You have reached the conclusion that divorce is inevitable. Now that you have made the decision and your feelings are out in the open, you may even feel as though a huge weight has lifted from your shoulders. For many, finally making the choice to divorce is the most difficult part.
However, the process is far from over, and on the other hand, you may be feeling stressed and overwhelmed at the thought of what the coming months may bring. Regardless of your feelings, you're likely wondering what to do next. Where do you begin? While each divorce is different, there are certain steps that, if followed, should help you to remember the essentials and thus make the entire process smoother from beginning to end.

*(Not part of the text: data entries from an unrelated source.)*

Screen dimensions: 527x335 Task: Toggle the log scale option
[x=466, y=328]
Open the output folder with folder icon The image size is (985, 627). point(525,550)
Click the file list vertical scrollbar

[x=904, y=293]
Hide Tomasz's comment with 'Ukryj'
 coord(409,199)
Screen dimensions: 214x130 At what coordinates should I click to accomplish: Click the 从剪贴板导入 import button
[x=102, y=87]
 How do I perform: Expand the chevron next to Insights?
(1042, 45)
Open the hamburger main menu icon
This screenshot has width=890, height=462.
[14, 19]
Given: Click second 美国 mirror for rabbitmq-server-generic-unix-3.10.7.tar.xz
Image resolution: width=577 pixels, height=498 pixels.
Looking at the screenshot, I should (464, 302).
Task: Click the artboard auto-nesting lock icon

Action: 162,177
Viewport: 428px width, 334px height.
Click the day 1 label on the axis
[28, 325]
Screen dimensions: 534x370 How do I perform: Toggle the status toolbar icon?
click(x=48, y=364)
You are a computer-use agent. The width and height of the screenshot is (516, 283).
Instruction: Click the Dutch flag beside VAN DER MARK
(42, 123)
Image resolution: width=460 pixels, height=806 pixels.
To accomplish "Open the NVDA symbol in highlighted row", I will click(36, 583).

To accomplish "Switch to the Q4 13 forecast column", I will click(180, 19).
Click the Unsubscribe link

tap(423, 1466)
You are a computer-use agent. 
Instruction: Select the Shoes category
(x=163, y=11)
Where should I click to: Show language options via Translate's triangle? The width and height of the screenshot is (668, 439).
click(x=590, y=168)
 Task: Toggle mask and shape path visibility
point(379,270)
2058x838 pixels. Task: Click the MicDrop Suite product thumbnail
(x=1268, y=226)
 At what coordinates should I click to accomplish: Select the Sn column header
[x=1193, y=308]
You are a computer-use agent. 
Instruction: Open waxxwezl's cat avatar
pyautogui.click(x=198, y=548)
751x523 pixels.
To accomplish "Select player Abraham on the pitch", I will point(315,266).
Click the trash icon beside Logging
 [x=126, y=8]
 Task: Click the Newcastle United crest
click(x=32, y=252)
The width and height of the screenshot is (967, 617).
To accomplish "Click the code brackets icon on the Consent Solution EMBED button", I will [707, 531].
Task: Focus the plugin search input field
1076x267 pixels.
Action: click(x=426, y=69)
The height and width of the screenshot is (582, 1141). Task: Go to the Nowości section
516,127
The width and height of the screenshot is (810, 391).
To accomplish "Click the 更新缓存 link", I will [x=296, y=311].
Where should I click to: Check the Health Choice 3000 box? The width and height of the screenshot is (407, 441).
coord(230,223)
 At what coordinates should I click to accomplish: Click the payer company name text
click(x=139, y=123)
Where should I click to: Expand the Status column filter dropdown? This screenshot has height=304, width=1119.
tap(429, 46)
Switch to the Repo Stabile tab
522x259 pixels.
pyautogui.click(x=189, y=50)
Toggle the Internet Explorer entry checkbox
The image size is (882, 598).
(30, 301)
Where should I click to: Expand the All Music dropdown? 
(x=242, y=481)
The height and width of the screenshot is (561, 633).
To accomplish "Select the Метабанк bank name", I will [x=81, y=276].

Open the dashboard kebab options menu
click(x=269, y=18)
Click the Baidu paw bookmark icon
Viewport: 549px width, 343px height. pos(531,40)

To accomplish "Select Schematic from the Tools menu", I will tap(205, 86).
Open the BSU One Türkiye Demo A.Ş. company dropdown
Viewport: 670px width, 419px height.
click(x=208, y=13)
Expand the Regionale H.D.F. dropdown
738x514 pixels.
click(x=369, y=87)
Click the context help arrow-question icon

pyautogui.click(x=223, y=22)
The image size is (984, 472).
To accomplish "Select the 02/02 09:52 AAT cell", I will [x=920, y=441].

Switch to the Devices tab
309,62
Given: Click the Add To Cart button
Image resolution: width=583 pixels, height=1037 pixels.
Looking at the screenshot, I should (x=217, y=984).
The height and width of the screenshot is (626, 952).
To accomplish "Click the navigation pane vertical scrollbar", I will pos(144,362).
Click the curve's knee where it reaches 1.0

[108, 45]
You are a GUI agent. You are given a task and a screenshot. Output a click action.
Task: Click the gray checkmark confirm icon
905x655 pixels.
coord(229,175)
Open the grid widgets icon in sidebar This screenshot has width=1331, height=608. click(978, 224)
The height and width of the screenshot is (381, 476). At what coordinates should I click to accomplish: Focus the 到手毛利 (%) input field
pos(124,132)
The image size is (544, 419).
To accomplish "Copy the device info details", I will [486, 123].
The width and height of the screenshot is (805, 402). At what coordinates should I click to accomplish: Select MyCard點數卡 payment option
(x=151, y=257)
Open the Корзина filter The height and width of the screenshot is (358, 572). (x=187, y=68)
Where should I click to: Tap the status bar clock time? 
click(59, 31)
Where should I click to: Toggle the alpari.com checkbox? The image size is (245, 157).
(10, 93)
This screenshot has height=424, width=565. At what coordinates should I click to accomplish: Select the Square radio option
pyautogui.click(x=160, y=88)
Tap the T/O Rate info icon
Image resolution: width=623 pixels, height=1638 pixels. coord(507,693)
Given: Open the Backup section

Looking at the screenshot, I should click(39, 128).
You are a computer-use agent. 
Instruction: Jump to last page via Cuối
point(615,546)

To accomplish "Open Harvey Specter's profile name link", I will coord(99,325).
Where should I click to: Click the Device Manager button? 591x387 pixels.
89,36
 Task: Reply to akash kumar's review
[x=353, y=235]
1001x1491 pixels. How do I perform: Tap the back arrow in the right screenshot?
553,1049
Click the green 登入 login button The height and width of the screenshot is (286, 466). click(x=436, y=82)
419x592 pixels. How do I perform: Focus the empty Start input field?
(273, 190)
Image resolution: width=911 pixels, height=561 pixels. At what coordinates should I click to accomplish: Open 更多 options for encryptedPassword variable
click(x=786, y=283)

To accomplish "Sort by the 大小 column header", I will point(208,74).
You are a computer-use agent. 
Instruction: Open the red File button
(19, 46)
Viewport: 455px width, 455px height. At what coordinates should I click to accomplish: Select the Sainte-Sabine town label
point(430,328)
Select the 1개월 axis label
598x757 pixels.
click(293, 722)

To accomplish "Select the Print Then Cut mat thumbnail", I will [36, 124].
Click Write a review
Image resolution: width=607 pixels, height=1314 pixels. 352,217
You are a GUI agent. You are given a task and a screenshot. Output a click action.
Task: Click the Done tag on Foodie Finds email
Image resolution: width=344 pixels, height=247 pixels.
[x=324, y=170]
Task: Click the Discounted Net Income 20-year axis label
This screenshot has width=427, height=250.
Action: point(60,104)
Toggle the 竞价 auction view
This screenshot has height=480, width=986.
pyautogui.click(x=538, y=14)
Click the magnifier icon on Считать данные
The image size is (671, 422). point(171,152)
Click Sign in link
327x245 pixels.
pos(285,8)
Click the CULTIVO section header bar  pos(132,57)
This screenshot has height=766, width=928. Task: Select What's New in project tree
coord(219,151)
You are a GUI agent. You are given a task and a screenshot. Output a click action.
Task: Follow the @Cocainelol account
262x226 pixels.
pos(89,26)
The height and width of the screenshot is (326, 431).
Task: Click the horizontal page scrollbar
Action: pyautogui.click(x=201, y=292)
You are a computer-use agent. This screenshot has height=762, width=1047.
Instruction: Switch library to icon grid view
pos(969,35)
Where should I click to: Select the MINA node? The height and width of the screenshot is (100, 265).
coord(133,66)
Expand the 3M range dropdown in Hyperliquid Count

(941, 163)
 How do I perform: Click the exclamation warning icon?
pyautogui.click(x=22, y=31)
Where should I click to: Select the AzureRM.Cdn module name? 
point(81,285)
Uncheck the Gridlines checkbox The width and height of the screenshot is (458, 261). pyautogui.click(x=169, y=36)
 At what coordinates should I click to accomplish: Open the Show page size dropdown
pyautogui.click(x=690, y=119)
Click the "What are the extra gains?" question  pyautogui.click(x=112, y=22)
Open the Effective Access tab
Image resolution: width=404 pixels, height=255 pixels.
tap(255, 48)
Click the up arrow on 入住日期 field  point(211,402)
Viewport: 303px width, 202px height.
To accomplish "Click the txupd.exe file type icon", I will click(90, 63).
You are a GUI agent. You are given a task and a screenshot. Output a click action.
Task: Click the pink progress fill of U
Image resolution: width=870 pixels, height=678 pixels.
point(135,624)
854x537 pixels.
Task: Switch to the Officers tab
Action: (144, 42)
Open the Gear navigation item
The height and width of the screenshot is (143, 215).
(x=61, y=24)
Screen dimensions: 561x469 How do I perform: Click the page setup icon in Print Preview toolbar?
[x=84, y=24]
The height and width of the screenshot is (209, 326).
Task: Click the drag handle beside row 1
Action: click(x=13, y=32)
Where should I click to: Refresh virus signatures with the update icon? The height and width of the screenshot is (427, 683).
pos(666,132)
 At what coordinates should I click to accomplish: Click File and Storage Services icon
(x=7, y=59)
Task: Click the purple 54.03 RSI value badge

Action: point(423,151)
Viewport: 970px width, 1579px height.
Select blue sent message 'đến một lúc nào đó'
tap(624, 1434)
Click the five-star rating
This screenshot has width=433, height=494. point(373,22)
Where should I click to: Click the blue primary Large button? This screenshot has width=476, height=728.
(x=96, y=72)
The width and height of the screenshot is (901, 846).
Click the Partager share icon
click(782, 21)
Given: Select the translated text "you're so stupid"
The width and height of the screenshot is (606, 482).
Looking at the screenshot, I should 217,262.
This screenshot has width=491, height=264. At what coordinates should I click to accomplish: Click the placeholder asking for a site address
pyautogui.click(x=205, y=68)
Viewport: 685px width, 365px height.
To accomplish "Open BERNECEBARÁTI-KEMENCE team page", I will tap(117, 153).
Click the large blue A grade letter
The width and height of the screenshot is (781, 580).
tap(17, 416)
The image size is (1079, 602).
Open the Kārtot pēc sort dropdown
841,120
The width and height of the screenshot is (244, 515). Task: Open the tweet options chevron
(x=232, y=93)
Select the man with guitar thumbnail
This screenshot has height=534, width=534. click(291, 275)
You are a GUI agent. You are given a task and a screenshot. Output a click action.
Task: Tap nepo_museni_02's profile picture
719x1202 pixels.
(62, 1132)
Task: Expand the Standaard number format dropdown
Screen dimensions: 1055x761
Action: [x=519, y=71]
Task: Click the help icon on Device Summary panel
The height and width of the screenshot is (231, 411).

No matter what emotions you may have regarding the end of your marriage, the legal aspects of extricating yourself from a partnership may have you feeling a bit confused or frazzled. If you can take a step back from the emotional side of your divorce and, instead, address each part of the process in as calm and logical a manner as possible, you may find it easier to concentrate on practical matters. With the knowledgeable guidance of your attorney, you can if you concentrate on key issues, such as:
- Separating your finances
- Saving and budgeting for your new expenses, including the divorce
- Obtaining necessary documentation
- Securing your own health insurance and updating other insurance policies
- Determining child custody
Severing financial ties with your ex may be one of the most complicated steps, but it's important to set up your own bank account and credit cards as soon as possible. While looking at finances, you'll also want to begin saving for the expenses that every divorce brings, as well as many of the other costs of single living, such as separate rent payments and utilities. As you work on your new budget, consider making copies of financial paperwork, as all divorce proceedings involve extensive documentation.
Obtaining your own health insurance is essential if your medical coverage was previously via your spouse's policy. There are several options you can consider — including COBRA, though it's rather expensive — and if you work full-time, you can discuss the process with your HR department. If children are involved, there are additional options for coverage, including low-cost medical insurance through the state of California. While reviewing these accounts and policies, you'll also want to look over any life existing insurance policies and update them to designate beneficiaries other than your ex-spouse.
Determining child custody
Divorcing parents have an additional consideration, that of child custody. Whether you can work out custodial and visitation rights yourselves or whether you need to get your lawyers involved, you and your soon-to-be ex will need to decide, among other aspects, how and when your children will spend time with each of you, whether you'll split parenting time fairly equally, or if you'd prefer one parent to have primary custody and the other to have a visitation schedule.
If you and your spouse are able to keep your divorce proceedings amicable and agree on most issues, an uncontested divorce is generally the least expensive, where a courtroom divorce trial is on the other end of the cost spectrum. Another possibility to consider is mediation, which utilizes a team of professionals to help you and your spouse reach agreements but is usually still less costly than contentious litigation.
At the end of the day, though, you need to do what's best for you — and, if applicable, your children — whether this means mediation, litigation or something else. If you're having difficulty deciding which approach is right in your situation, there are resources in the Santa Rosa area who can offer counsel on how best to begin or insight on any issues you may find confusing. With professional support, if you follow the steps above, you'll soon be on your way to a fresh start.